What to produce: How many lines of the data include the string "Expand"? State that number alone.

*** Opening Listed entries ***

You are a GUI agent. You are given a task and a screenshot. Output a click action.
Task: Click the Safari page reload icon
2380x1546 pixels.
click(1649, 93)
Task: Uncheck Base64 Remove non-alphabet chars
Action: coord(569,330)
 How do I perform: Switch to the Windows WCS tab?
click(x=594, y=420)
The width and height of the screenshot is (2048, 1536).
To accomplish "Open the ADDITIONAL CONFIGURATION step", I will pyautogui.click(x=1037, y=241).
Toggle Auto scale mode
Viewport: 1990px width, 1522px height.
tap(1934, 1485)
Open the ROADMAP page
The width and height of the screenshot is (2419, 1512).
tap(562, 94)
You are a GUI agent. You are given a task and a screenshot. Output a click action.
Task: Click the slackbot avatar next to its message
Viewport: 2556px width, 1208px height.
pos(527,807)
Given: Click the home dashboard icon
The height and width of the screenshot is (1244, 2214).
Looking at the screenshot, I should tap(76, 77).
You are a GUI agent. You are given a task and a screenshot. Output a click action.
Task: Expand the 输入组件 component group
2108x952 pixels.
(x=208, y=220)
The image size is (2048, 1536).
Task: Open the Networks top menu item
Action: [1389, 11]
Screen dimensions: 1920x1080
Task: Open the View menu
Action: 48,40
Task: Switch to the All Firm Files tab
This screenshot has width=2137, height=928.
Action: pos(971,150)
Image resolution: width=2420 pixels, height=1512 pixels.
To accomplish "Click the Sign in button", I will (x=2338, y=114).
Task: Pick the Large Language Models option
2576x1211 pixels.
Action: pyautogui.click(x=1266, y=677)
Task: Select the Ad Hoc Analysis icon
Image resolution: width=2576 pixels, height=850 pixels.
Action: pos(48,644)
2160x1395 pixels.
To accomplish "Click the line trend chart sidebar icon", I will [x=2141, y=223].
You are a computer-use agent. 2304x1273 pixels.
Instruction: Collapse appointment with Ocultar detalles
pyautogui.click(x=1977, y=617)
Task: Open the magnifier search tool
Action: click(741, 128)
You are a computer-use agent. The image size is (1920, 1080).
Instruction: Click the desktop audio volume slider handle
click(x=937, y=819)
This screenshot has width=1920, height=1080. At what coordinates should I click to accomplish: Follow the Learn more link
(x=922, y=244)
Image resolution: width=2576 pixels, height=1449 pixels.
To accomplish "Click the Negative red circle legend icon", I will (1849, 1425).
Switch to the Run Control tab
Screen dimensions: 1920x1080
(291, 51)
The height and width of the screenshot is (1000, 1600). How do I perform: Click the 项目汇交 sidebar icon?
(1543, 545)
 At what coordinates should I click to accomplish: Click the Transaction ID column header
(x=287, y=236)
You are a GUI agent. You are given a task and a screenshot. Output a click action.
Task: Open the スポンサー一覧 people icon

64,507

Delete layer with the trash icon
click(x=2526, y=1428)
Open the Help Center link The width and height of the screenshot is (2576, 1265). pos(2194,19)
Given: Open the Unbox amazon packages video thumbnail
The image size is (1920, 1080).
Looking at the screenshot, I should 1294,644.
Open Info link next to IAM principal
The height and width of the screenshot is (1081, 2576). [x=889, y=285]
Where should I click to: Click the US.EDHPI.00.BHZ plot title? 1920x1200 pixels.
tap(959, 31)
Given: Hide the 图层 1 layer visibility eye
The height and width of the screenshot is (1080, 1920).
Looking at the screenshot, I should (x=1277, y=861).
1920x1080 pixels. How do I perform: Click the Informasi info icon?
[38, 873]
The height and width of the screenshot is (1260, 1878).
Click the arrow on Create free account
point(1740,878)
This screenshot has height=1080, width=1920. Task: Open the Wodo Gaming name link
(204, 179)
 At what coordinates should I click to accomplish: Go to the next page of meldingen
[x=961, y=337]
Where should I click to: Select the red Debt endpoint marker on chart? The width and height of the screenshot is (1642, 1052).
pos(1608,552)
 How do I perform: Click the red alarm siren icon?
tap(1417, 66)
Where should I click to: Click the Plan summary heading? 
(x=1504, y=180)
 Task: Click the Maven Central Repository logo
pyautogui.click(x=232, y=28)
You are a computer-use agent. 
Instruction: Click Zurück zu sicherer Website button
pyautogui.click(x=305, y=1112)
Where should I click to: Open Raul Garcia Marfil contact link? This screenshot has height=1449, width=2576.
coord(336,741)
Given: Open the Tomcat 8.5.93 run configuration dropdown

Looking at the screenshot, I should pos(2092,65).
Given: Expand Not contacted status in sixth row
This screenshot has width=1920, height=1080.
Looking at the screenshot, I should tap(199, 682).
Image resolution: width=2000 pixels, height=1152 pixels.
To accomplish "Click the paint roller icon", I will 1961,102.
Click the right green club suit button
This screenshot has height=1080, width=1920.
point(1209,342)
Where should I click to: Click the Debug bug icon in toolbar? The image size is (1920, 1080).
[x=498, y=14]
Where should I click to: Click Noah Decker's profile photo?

*** Closing Listed entries ***

Answer to this exercise: 2